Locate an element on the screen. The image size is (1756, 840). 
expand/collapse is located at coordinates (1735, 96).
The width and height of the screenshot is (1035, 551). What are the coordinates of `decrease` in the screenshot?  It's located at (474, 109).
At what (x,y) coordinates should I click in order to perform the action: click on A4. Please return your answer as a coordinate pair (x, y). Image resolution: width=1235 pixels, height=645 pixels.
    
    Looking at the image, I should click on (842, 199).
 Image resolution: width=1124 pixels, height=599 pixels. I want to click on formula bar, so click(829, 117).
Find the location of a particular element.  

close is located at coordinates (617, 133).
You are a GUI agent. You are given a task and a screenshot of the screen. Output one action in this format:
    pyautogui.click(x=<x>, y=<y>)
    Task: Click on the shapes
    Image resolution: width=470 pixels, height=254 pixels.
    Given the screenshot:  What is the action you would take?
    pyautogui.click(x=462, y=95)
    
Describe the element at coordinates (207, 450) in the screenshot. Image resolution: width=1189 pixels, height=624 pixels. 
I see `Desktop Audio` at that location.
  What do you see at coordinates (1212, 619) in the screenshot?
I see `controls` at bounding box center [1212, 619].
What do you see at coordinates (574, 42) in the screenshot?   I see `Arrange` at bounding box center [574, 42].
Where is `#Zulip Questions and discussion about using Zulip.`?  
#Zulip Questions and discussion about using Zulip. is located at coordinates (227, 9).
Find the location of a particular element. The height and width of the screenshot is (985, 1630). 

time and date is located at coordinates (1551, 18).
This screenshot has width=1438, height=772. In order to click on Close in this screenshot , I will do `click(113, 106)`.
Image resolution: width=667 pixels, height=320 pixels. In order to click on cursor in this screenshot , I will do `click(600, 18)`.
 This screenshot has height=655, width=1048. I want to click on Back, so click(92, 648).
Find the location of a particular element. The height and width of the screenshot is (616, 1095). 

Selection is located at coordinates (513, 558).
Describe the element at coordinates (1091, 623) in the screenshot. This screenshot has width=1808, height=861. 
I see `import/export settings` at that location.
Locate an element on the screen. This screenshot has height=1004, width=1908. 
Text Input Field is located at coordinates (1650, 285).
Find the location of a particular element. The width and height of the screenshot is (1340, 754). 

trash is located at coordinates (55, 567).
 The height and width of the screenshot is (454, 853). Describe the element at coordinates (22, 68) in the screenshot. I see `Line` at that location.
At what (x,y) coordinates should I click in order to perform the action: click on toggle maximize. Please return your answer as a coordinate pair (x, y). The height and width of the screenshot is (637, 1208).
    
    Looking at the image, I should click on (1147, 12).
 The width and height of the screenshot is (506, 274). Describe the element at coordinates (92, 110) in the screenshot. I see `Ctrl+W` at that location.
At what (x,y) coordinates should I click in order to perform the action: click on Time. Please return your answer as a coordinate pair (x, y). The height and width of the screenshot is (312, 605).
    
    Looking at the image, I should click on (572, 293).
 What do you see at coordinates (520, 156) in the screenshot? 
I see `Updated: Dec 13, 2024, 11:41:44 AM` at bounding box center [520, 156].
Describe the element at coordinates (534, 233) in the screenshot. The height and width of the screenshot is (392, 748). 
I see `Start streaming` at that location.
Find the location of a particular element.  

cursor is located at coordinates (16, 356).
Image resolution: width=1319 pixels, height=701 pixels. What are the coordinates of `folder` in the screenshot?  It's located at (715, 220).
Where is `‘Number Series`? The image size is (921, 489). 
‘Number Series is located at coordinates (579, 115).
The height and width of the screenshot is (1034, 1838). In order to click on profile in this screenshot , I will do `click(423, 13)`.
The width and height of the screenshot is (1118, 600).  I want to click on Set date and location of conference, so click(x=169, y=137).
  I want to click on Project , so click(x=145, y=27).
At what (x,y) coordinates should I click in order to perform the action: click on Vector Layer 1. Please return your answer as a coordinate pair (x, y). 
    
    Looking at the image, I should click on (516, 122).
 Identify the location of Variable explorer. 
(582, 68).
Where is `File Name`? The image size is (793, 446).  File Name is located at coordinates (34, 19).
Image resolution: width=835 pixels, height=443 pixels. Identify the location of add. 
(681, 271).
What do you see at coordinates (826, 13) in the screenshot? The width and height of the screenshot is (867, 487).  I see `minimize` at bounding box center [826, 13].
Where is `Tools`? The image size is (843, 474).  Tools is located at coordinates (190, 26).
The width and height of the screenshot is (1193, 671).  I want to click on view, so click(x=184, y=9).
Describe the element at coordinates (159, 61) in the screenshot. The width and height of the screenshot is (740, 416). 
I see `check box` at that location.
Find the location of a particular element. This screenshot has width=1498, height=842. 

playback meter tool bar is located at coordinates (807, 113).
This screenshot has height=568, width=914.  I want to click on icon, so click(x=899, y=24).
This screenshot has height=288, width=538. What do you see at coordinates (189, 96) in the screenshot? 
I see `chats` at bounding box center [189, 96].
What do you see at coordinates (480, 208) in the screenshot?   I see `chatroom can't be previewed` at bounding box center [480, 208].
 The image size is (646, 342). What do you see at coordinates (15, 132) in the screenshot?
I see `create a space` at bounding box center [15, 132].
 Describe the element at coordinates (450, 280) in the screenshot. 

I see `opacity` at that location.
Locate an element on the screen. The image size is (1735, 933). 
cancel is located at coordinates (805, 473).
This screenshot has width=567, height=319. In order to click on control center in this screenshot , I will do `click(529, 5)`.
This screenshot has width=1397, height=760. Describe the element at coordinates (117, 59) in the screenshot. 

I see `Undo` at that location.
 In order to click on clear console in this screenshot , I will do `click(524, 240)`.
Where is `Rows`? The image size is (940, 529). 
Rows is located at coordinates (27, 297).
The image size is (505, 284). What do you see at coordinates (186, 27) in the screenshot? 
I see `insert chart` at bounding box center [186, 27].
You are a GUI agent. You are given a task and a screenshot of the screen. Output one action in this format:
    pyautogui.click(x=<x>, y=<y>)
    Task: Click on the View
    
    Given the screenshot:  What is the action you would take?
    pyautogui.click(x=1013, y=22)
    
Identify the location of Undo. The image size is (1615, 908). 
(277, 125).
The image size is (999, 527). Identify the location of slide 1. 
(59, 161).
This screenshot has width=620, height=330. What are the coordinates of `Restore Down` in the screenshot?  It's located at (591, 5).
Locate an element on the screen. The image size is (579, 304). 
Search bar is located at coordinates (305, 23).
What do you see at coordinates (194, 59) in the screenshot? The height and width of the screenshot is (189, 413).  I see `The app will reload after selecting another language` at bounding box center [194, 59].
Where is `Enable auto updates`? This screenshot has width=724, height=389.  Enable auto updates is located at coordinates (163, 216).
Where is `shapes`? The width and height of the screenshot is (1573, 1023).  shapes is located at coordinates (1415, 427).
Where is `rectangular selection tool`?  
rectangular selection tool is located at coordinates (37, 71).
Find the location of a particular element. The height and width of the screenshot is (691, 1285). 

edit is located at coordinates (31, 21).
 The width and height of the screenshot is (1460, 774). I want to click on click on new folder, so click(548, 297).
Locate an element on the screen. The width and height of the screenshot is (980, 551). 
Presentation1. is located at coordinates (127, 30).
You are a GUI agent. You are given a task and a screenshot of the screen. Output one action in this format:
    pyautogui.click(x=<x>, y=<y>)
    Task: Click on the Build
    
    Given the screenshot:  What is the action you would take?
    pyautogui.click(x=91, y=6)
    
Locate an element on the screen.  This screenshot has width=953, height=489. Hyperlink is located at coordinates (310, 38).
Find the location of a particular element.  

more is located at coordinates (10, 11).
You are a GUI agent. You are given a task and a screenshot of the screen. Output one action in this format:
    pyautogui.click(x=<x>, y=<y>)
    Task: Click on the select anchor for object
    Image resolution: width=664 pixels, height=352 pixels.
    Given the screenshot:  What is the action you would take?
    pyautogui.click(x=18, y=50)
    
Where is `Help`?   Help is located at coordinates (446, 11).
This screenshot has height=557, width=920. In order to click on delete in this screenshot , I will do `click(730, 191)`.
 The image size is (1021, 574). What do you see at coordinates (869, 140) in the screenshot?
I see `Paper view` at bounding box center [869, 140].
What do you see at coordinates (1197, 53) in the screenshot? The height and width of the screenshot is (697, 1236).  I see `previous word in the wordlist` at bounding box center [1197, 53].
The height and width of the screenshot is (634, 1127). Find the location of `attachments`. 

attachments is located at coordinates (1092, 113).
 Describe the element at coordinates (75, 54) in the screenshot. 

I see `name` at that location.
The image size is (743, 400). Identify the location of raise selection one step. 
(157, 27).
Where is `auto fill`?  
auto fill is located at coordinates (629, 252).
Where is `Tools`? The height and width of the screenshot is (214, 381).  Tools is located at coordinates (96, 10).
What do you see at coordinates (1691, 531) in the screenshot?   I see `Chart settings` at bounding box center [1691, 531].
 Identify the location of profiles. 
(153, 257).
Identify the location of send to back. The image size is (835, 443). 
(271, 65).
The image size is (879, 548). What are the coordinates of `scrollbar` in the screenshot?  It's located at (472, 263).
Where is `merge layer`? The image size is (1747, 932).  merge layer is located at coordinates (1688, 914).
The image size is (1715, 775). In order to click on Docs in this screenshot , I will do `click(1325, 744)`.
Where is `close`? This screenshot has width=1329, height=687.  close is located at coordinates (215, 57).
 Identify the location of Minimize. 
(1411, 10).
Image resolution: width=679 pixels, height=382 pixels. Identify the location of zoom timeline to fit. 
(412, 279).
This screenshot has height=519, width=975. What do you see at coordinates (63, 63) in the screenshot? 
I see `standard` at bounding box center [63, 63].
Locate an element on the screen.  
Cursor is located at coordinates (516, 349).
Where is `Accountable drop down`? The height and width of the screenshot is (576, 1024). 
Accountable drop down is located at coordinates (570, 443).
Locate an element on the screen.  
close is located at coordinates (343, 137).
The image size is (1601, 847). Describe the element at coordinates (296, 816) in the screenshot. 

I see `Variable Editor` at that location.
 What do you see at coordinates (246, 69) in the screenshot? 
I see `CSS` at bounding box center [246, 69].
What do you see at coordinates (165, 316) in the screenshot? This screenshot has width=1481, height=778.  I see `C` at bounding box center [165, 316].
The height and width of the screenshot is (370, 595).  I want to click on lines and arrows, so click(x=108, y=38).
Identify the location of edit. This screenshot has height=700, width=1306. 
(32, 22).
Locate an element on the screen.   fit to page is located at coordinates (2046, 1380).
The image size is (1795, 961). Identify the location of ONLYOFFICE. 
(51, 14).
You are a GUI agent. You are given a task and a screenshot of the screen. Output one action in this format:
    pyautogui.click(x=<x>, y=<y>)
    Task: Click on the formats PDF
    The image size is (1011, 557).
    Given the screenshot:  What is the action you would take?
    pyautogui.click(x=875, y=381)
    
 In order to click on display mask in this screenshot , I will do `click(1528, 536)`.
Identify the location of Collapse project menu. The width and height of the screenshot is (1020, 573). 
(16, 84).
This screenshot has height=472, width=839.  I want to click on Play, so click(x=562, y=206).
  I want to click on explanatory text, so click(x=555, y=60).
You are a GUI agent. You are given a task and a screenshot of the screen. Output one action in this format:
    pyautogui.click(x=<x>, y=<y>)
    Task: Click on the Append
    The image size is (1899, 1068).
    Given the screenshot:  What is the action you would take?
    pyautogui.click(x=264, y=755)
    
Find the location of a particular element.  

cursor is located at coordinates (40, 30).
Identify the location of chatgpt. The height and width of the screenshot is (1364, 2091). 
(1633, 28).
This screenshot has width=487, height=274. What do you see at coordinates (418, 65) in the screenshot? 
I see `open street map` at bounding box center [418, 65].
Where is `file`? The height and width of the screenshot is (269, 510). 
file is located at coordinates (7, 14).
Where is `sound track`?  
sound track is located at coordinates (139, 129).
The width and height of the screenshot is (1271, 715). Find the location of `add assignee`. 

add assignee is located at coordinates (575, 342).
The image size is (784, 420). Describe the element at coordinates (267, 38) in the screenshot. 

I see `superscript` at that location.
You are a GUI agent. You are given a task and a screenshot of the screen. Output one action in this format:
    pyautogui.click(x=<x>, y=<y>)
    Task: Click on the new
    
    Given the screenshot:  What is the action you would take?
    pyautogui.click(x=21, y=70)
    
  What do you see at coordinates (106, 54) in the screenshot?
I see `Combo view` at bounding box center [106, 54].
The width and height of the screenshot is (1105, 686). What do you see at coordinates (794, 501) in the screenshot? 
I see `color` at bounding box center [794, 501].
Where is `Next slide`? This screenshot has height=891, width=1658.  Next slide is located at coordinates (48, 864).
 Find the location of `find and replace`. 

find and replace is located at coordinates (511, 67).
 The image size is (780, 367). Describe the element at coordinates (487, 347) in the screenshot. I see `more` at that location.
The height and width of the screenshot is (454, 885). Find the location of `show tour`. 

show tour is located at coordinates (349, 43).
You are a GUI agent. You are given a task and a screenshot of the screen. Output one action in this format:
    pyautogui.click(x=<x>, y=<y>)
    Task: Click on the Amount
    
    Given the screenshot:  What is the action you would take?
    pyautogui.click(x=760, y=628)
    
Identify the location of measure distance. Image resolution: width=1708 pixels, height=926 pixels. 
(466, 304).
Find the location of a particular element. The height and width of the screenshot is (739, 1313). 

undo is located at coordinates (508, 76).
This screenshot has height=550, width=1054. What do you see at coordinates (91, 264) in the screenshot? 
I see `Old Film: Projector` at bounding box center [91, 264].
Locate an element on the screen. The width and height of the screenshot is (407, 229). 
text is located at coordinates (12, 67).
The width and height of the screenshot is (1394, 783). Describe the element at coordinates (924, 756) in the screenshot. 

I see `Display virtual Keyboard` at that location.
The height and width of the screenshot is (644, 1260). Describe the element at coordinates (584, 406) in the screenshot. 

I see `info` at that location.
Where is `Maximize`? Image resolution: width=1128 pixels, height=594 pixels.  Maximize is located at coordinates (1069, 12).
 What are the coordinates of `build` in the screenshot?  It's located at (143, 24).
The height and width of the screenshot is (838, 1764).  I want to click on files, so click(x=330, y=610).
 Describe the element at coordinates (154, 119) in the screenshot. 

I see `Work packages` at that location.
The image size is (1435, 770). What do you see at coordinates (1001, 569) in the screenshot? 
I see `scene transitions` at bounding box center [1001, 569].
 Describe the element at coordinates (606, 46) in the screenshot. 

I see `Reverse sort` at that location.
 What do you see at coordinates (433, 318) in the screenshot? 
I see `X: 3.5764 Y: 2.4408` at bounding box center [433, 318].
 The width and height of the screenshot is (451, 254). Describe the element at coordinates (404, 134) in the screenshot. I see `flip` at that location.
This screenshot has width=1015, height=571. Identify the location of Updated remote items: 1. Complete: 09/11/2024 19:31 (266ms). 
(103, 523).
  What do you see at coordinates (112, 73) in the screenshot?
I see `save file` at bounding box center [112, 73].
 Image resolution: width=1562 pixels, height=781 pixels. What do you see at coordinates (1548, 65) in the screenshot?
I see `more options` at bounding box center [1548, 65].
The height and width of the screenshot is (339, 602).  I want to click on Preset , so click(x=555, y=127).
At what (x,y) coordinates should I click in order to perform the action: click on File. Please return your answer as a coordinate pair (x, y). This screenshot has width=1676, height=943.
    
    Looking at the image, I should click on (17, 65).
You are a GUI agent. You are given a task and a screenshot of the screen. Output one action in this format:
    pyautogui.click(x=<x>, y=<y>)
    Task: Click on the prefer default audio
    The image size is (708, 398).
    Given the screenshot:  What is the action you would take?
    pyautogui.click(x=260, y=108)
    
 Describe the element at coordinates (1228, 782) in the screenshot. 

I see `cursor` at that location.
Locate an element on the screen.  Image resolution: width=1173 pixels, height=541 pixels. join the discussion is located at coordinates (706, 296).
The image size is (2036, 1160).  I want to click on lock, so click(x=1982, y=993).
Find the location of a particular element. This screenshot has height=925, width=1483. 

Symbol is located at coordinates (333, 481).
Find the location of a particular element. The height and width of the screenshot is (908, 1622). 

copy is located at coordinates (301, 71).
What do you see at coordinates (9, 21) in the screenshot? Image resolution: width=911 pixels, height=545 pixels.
═══
#### [Set problem]
From the data above, pull out every line that contains the string "discussion".

#### [Solution for this exercise]
Where is `#Zulip Questions and discussion about using Zulip.`?  
#Zulip Questions and discussion about using Zulip. is located at coordinates (227, 9).
Locate an element on the screen.  Image resolution: width=1173 pixels, height=541 pixels. join the discussion is located at coordinates (706, 296).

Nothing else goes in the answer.